[Saved data entries]
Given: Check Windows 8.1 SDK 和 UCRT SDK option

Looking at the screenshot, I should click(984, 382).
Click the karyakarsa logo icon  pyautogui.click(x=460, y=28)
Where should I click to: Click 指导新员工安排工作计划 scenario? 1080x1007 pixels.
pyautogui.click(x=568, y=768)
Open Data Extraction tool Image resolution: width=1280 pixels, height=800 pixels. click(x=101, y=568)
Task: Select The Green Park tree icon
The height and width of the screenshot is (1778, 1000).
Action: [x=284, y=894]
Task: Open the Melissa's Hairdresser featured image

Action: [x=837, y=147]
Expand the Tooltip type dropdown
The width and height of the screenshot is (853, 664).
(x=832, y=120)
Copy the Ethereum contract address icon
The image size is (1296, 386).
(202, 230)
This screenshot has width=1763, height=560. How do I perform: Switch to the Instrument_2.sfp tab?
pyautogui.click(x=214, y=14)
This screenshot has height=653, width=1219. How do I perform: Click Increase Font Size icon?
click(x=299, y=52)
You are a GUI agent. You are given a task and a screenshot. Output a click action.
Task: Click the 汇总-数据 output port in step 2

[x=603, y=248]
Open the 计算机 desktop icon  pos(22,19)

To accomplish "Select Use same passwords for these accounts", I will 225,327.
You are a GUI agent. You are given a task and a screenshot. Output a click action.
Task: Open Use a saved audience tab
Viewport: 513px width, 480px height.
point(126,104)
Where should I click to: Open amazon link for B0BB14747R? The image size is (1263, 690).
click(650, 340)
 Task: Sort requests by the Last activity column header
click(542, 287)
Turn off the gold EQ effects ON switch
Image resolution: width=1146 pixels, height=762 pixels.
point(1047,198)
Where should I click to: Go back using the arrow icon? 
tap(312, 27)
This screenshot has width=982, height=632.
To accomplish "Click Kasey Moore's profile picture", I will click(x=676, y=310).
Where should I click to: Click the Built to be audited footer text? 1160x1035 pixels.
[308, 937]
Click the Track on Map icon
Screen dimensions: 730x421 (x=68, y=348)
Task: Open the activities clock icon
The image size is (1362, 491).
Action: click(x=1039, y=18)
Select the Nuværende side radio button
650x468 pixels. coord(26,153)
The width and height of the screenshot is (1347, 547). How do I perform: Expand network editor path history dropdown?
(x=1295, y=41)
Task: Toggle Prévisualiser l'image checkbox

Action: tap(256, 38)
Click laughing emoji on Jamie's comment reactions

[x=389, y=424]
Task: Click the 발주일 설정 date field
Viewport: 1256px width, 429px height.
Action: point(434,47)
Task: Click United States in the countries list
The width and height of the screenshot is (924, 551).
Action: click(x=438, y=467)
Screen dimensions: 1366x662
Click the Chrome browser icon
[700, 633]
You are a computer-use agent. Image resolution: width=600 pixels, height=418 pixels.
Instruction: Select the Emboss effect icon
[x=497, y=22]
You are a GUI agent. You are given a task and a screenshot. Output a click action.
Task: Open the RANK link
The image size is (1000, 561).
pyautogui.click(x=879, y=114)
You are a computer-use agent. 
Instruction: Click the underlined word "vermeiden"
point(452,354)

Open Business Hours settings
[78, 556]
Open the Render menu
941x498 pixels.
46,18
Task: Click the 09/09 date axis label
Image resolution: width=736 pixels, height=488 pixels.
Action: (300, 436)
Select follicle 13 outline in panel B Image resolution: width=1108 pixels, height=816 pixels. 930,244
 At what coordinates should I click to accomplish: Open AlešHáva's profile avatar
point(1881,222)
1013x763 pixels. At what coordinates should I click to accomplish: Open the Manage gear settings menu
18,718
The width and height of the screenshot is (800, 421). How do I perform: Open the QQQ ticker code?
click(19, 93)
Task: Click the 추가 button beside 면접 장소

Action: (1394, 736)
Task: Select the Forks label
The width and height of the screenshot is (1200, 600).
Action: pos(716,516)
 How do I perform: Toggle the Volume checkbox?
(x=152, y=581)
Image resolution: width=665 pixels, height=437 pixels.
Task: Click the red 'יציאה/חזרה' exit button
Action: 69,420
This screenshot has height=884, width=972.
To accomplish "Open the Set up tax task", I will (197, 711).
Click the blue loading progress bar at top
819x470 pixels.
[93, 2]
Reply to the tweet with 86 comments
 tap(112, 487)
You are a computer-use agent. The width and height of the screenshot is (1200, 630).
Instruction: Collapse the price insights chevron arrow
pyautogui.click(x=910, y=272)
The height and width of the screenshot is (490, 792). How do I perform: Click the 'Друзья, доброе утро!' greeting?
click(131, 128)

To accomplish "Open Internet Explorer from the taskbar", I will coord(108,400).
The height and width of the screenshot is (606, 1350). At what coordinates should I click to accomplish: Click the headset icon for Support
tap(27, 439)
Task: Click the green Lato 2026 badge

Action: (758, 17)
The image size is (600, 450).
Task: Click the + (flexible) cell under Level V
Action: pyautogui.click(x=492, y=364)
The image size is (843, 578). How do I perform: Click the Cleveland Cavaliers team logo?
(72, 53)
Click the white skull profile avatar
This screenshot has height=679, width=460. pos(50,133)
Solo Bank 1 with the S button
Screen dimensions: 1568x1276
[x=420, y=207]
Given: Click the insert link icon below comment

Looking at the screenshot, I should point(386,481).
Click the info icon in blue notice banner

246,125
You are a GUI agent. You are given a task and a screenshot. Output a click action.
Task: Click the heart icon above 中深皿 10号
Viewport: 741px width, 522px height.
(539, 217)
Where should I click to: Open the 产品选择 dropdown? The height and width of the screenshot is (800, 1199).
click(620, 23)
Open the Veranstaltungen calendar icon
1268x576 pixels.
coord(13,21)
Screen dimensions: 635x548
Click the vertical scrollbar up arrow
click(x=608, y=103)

TASK INSTRUCTIONS - Count up the lines in the entries above where the word "label" appears, and give the figure with nothing added.

RESPONSE BELOW - 2